Thanks! Just ordered a Brewista


----------



## Step21 (Oct 2, 2014)

What is the minimum amount of water you need to put in the Brewista to operate safely? e.g. if you just want a small brew or mug of tea


----------



## NickdeBug (Jan 18, 2015)

Modern kettles, including these, have hidden elements so I'm not sure that there is a minimum as such. Old kettles used to have to have the water level above the element.

You would certainly be okay boiling up enough for one cup.


----------



## Rhys (Dec 21, 2014)

I like the idea of being able to program it to come on at a set time, that would be great for the morning ritual - one less thing to do on autopilot at 6am. Can't justify one though since my other half bought me a goose-neck kettle for my birthday (after telling me off for nearly buying one beforehand..)


----------



## PPapa (Oct 24, 2015)

__Entries shown__:
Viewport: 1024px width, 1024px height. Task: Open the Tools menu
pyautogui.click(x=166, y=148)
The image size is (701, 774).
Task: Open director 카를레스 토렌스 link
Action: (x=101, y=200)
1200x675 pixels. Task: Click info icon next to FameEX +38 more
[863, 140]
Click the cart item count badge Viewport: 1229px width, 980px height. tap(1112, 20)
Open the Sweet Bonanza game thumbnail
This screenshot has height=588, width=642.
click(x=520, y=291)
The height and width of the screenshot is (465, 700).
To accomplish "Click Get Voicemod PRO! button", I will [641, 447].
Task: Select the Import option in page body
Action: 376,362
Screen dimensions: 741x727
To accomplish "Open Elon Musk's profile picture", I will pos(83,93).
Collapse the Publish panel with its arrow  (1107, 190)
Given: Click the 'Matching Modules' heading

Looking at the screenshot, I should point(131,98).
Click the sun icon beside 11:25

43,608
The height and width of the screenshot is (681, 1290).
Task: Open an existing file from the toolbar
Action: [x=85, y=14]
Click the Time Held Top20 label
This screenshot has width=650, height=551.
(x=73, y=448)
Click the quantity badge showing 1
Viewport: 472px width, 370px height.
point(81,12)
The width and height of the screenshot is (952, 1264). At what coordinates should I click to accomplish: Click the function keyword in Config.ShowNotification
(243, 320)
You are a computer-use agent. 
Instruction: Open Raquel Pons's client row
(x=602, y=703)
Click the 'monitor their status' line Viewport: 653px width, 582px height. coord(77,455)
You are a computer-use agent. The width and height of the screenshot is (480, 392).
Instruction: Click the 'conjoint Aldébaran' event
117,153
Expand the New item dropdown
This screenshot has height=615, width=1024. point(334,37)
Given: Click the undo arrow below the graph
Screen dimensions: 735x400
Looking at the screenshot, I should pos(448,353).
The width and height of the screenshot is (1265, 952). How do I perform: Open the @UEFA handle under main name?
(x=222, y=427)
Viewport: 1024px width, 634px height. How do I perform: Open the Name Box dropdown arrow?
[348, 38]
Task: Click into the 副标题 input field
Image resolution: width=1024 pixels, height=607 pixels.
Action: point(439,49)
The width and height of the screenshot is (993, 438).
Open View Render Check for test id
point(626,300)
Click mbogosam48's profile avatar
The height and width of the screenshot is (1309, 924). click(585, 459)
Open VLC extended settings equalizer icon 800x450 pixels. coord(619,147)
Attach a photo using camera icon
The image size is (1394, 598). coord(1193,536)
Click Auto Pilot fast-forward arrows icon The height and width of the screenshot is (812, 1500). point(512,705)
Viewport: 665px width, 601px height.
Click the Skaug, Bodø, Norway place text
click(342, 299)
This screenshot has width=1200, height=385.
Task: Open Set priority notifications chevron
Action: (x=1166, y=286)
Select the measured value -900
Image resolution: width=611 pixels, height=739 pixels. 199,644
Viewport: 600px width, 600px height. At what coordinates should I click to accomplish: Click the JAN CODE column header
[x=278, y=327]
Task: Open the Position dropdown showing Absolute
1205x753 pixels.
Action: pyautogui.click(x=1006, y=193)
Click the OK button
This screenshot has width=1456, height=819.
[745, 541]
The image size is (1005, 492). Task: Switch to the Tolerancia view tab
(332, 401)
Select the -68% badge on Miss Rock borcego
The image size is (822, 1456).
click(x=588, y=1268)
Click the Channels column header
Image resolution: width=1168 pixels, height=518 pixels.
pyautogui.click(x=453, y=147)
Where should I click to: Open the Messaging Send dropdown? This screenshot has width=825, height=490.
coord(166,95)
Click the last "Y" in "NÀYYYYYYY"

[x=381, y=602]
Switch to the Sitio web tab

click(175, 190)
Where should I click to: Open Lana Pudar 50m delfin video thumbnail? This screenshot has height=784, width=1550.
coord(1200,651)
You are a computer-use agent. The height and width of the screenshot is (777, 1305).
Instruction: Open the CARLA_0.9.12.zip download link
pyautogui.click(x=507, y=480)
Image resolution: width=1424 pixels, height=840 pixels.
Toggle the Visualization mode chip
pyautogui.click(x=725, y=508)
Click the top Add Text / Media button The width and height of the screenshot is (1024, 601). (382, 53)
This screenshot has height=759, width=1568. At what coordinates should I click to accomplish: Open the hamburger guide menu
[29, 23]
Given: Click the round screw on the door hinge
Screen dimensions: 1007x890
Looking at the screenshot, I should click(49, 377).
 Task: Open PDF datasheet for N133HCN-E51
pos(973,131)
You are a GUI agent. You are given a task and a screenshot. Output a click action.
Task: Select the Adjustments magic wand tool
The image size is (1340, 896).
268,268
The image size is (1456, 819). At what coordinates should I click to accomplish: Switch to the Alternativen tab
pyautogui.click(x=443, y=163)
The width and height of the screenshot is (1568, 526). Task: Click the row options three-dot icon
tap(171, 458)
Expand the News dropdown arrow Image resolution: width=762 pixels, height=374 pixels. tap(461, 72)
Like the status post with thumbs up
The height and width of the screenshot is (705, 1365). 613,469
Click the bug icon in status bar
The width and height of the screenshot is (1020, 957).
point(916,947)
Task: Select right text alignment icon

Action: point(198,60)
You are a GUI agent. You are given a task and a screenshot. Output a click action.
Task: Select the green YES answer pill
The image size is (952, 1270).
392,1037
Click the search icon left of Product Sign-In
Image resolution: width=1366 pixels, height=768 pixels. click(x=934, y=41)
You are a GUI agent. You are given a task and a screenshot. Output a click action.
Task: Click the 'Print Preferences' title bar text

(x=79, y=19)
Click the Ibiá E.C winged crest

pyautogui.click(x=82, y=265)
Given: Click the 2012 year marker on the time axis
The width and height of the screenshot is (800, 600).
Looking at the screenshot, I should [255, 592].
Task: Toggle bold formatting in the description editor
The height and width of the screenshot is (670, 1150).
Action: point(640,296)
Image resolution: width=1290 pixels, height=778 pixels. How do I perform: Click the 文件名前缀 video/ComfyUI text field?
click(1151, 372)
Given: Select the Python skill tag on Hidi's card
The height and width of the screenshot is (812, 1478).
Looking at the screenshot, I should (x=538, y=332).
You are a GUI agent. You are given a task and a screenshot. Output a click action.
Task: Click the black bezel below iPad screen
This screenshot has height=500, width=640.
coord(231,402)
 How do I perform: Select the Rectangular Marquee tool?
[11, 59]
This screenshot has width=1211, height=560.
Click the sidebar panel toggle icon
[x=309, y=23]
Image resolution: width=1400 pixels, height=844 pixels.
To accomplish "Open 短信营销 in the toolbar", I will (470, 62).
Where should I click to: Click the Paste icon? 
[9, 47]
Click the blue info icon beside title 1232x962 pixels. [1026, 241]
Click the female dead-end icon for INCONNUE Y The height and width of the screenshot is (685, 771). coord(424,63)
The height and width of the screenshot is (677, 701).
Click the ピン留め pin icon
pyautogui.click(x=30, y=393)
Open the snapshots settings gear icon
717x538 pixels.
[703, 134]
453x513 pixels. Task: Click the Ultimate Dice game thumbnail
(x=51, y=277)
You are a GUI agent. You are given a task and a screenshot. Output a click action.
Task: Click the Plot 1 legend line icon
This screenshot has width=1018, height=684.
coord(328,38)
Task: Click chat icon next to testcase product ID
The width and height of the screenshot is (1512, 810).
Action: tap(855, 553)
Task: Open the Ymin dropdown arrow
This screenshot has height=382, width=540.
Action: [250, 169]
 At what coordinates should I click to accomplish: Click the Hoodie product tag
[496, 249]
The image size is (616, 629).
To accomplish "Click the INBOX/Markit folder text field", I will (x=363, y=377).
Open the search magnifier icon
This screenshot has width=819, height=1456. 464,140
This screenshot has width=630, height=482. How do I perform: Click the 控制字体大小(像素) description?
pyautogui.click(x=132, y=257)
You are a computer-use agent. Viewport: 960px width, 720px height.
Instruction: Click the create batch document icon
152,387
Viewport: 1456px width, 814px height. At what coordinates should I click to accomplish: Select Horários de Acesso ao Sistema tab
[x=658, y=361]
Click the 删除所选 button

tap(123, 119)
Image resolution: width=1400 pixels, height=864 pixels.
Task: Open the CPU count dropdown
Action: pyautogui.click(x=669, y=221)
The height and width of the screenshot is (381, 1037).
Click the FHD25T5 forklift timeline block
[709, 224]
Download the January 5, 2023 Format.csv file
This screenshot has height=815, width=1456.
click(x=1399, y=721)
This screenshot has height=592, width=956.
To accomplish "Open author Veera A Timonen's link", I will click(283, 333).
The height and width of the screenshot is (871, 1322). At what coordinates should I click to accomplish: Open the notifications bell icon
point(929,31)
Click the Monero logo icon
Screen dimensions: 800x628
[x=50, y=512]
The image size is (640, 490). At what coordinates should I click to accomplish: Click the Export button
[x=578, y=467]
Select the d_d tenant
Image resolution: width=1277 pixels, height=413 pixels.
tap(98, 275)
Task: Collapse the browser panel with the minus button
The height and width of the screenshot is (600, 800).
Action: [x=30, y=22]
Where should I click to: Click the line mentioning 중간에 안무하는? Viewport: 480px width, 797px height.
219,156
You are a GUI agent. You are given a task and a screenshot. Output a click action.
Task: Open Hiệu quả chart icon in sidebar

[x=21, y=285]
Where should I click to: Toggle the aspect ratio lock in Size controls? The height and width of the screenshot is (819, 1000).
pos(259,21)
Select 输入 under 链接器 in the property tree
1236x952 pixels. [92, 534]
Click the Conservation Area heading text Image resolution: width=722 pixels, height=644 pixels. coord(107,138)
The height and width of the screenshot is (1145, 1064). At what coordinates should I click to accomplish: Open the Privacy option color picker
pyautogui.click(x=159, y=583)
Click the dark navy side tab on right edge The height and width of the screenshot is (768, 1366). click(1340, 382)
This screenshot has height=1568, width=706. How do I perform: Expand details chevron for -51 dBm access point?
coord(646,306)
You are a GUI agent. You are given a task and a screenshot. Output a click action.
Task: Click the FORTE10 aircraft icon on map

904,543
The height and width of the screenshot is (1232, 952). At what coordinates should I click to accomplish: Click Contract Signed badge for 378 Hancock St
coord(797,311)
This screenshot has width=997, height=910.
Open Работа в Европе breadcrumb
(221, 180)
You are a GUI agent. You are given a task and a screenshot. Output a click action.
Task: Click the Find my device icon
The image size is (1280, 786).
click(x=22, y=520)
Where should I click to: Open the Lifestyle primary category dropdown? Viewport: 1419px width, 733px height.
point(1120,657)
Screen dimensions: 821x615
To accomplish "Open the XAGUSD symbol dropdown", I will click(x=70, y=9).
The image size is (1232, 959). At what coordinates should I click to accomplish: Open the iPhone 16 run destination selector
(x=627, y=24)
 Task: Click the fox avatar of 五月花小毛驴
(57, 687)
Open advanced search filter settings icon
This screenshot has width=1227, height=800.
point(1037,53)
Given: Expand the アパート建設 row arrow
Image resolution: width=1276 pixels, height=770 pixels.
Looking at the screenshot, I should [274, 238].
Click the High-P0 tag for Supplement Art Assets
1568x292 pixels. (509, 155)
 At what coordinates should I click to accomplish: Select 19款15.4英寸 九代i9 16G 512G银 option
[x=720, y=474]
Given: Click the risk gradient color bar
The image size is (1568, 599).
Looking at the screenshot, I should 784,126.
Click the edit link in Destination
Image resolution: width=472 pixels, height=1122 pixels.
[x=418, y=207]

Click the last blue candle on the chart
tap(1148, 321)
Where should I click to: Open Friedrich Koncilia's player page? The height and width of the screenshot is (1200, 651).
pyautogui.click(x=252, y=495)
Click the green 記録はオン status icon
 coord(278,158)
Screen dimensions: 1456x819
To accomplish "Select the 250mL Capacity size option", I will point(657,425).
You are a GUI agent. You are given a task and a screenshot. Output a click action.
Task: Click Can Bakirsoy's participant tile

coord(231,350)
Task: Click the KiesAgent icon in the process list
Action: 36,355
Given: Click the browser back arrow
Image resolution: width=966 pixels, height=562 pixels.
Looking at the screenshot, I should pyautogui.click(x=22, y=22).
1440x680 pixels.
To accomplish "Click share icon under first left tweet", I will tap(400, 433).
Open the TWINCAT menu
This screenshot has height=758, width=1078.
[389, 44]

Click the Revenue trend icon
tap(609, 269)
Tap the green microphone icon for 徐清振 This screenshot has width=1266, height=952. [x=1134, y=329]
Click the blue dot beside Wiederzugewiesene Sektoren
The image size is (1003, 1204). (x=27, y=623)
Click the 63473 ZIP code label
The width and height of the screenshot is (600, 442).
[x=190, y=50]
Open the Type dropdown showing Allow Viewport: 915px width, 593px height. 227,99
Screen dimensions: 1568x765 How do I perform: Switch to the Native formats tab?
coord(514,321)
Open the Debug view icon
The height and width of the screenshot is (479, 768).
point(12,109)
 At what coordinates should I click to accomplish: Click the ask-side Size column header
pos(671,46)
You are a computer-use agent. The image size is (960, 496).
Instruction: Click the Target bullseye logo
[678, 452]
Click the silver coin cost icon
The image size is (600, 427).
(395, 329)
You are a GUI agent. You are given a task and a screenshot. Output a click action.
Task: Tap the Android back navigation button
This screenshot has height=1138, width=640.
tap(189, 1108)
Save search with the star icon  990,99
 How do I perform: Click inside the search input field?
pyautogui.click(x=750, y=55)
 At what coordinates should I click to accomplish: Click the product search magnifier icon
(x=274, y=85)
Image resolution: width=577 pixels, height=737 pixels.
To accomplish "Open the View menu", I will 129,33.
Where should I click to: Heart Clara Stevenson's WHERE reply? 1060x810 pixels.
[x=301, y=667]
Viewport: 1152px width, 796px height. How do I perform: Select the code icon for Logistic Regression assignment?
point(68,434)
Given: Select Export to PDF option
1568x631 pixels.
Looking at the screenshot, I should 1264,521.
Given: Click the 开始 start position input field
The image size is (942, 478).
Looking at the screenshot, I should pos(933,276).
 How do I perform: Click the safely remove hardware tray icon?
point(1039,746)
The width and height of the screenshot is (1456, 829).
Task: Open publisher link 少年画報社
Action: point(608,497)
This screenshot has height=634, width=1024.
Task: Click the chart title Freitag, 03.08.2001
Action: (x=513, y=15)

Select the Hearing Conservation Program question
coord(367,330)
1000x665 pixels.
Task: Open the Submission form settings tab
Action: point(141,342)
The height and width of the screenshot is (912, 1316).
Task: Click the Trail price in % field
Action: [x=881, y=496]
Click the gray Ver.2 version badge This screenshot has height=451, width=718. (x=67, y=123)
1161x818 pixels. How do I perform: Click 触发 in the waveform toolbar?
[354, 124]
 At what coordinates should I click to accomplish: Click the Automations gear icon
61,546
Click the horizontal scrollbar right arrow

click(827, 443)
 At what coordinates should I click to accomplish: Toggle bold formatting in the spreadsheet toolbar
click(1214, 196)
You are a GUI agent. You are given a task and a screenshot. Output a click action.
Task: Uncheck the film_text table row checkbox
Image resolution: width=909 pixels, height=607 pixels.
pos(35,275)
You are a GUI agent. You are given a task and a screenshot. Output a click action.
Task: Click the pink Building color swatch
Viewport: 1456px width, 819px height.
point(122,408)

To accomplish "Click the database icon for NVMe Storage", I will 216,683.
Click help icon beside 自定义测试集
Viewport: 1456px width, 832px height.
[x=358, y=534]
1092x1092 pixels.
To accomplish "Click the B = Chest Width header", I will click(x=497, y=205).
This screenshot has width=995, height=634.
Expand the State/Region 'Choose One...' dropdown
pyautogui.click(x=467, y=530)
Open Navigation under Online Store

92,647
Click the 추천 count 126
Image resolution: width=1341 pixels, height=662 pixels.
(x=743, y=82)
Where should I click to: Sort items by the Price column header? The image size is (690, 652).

__Task directions__:
Reproduce verbatim the passage of the kettle thread from "Modern kettles, including" up to and including "above the element.". Rely solely on the kettle thread; the rows play no part here.

__Solution__:
Modern kettles, including these, have hidden elements so I'm not sure that there is a minimum as such. Old kettles used to have to have the water level above the element.